> _Stored items_
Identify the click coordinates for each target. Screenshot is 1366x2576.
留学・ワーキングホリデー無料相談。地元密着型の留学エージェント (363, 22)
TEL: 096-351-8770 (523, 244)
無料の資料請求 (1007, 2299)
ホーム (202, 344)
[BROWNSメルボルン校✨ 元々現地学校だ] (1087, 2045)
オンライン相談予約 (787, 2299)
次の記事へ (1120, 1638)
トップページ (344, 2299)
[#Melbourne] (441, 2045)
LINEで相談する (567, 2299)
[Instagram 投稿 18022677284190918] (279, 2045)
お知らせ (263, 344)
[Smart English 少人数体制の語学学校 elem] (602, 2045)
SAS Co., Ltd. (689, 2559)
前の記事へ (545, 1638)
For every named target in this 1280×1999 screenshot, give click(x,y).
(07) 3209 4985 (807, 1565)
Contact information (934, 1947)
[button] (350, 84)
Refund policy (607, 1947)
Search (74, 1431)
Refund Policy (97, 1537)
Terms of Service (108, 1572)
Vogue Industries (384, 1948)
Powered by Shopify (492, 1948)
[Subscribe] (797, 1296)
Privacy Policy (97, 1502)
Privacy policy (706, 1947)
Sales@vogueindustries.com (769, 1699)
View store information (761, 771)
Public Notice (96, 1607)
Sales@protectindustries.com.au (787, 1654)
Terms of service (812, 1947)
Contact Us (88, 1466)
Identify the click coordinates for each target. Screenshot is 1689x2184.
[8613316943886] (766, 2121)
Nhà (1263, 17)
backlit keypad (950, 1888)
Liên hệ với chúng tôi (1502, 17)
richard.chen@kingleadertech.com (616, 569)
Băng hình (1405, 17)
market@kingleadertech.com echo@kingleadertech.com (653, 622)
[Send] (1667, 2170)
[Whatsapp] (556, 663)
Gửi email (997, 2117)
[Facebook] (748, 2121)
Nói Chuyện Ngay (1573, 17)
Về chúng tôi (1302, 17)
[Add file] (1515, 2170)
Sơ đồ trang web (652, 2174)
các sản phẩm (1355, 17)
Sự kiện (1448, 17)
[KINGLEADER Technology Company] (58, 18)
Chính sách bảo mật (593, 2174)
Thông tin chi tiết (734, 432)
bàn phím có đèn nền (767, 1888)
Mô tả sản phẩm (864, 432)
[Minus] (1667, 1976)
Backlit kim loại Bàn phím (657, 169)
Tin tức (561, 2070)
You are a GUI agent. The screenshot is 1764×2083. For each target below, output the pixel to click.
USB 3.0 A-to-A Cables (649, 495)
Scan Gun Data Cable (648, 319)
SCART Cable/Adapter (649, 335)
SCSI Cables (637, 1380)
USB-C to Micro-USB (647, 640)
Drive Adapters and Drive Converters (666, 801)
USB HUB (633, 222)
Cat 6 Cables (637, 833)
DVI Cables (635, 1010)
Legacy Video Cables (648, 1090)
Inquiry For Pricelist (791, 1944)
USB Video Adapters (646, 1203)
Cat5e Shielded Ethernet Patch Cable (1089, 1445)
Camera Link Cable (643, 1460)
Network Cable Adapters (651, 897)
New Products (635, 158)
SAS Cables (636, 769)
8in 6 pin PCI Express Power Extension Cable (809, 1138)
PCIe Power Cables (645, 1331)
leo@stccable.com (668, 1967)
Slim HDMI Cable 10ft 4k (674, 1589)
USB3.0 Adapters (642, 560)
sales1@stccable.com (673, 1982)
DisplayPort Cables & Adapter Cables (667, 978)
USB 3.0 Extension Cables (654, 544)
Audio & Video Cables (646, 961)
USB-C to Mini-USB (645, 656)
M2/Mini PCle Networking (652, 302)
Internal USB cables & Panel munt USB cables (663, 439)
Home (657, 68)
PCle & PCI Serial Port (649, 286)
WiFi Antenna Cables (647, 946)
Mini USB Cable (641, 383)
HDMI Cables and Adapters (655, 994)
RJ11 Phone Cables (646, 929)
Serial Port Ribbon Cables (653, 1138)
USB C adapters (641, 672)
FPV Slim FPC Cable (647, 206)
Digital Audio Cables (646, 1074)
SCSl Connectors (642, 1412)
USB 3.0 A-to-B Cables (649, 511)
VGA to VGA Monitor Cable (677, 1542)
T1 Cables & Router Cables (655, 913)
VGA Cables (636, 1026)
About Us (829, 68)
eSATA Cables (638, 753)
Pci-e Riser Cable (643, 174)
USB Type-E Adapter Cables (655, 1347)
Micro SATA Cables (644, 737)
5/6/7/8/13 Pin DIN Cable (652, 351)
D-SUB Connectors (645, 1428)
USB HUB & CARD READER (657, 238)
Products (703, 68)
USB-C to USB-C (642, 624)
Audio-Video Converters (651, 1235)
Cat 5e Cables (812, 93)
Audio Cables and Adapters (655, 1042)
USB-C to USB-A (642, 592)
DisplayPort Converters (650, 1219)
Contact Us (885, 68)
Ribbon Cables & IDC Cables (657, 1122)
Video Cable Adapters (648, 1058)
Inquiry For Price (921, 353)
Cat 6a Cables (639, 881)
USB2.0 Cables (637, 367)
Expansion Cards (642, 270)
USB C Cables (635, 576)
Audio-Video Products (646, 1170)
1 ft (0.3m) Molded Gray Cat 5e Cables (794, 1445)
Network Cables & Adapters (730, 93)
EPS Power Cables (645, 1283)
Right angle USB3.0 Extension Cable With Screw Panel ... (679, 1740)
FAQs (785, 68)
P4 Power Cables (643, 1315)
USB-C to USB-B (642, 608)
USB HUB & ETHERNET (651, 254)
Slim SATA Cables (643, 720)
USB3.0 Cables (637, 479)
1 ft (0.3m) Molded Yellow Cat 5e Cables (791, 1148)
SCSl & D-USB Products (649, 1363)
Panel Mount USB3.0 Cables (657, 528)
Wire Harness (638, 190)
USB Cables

> _WHAT YOU HAVE TO DO_
Set down the entries above again, word for word.

> _SOLUTION TO THIS TASK_
Identify the click coordinates for each target. Screenshot is 1366x2576.
留学・ワーキングホリデー無料相談。地元密着型の留学エージェント (363, 22)
TEL: 096-351-8770 (523, 244)
無料の資料請求 (1007, 2299)
ホーム (202, 344)
[BROWNSメルボルン校✨ 元々現地学校だ] (1087, 2045)
オンライン相談予約 (787, 2299)
次の記事へ (1120, 1638)
トップページ (344, 2299)
[#Melbourne] (441, 2045)
LINEで相談する (567, 2299)
[Instagram 投稿 18022677284190918] (279, 2045)
お知らせ (263, 344)
[Smart English 少人数体制の語学学校 elem] (602, 2045)
SAS Co., Ltd. (689, 2559)
前の記事へ (545, 1638)
For every named target in this 1280×1999 screenshot, give click(x,y).
(07) 3209 4985 (807, 1565)
Contact information (934, 1947)
[button] (350, 84)
Refund policy (607, 1947)
Search (74, 1431)
Refund Policy (97, 1537)
Terms of Service (108, 1572)
Vogue Industries (384, 1948)
Powered by Shopify (492, 1948)
[Subscribe] (797, 1296)
Privacy Policy (97, 1502)
Privacy policy (706, 1947)
Sales@vogueindustries.com (769, 1699)
View store information (761, 771)
Public Notice (96, 1607)
Sales@protectindustries.com.au (787, 1654)
Terms of service (812, 1947)
Contact Us (88, 1466)
Identify the click coordinates for each target. Screenshot is 1689x2184.
[8613316943886] (766, 2121)
Nhà (1263, 17)
backlit keypad (950, 1888)
Liên hệ với chúng tôi (1502, 17)
richard.chen@kingleadertech.com (616, 569)
Băng hình (1405, 17)
market@kingleadertech.com echo@kingleadertech.com (653, 622)
[Send] (1667, 2170)
[Whatsapp] (556, 663)
Gửi email (997, 2117)
[Facebook] (748, 2121)
Nói Chuyện Ngay (1573, 17)
Về chúng tôi (1302, 17)
[Add file] (1515, 2170)
Sơ đồ trang web (652, 2174)
các sản phẩm (1355, 17)
Sự kiện (1448, 17)
[KINGLEADER Technology Company] (58, 18)
Chính sách bảo mật (593, 2174)
Thông tin chi tiết (734, 432)
bàn phím có đèn nền (767, 1888)
Mô tả sản phẩm (864, 432)
[Minus] (1667, 1976)
Backlit kim loại Bàn phím (657, 169)
Tin tức (561, 2070)
You are a GUI agent. The screenshot is 1764×2083. For each target below, output the pixel to click.
USB 3.0 A-to-A Cables (649, 495)
Scan Gun Data Cable (648, 319)
SCART Cable/Adapter (649, 335)
SCSI Cables (637, 1380)
USB-C to Micro-USB (647, 640)
Drive Adapters and Drive Converters (666, 801)
USB HUB (633, 222)
Cat 6 Cables (637, 833)
DVI Cables (635, 1010)
Legacy Video Cables (648, 1090)
Inquiry For Pricelist (791, 1944)
USB Video Adapters (646, 1203)
Cat5e Shielded Ethernet Patch Cable (1089, 1445)
Camera Link Cable (643, 1460)
Network Cable Adapters (651, 897)
New Products (635, 158)
SAS Cables (636, 769)
8in 6 pin PCI Express Power Extension Cable (809, 1138)
PCIe Power Cables (645, 1331)
leo@stccable.com (668, 1967)
Slim HDMI Cable 10ft 4k (674, 1589)
USB3.0 Adapters (642, 560)
sales1@stccable.com (673, 1982)
DisplayPort Cables & Adapter Cables (667, 978)
USB 3.0 Extension Cables (654, 544)
Audio & Video Cables (646, 961)
USB-C to Mini-USB (645, 656)
M2/Mini PCle Networking (652, 302)
Internal USB cables & Panel munt USB cables (663, 439)
Home (657, 68)
PCle & PCI Serial Port (649, 286)
WiFi Antenna Cables (647, 946)
Mini USB Cable (641, 383)
HDMI Cables and Adapters (655, 994)
RJ11 Phone Cables (646, 929)
Serial Port Ribbon Cables (653, 1138)
USB C adapters (641, 672)
FPV Slim FPC Cable (647, 206)
Digital Audio Cables (646, 1074)
SCSl Connectors (642, 1412)
USB 3.0 A-to-B Cables (649, 511)
VGA to VGA Monitor Cable (677, 1542)
T1 Cables & Router Cables (655, 913)
VGA Cables (636, 1026)
About Us (829, 68)
eSATA Cables (638, 753)
Pci-e Riser Cable (643, 174)
USB Type-E Adapter Cables (655, 1347)
Micro SATA Cables (644, 737)
5/6/7/8/13 Pin DIN Cable (652, 351)
D-SUB Connectors (645, 1428)
USB HUB & CARD READER (657, 238)
Products (703, 68)
USB-C to USB-C (642, 624)
Audio-Video Converters (651, 1235)
Cat 5e Cables (812, 93)
Audio Cables and Adapters (655, 1042)
USB-C to USB-A (642, 592)
DisplayPort Converters (650, 1219)
Contact Us (885, 68)
Ribbon Cables & IDC Cables (657, 1122)
Video Cable Adapters (648, 1058)
Inquiry For Price (921, 353)
Cat 6a Cables (639, 881)
USB2.0 Cables (637, 367)
Expansion Cards (642, 270)
USB C Cables (635, 576)
Audio-Video Products (646, 1170)
1 ft (0.3m) Molded Gray Cat 5e Cables (794, 1445)
Network Cables & Adapters (730, 93)
EPS Power Cables (645, 1283)
Right angle USB3.0 Extension Cable With Screw Panel ... (679, 1740)
FAQs (785, 68)
P4 Power Cables (643, 1315)
USB-C to USB-B (642, 608)
USB HUB & ETHERNET (651, 254)
Slim SATA Cables (643, 720)
USB3.0 Cables (637, 479)
1 ft (0.3m) Molded Yellow Cat 5e Cables (791, 1148)
SCSl & D-USB Products (649, 1363)
Panel Mount USB3.0 Cables (657, 528)
Wire Harness (638, 190)
USB Cables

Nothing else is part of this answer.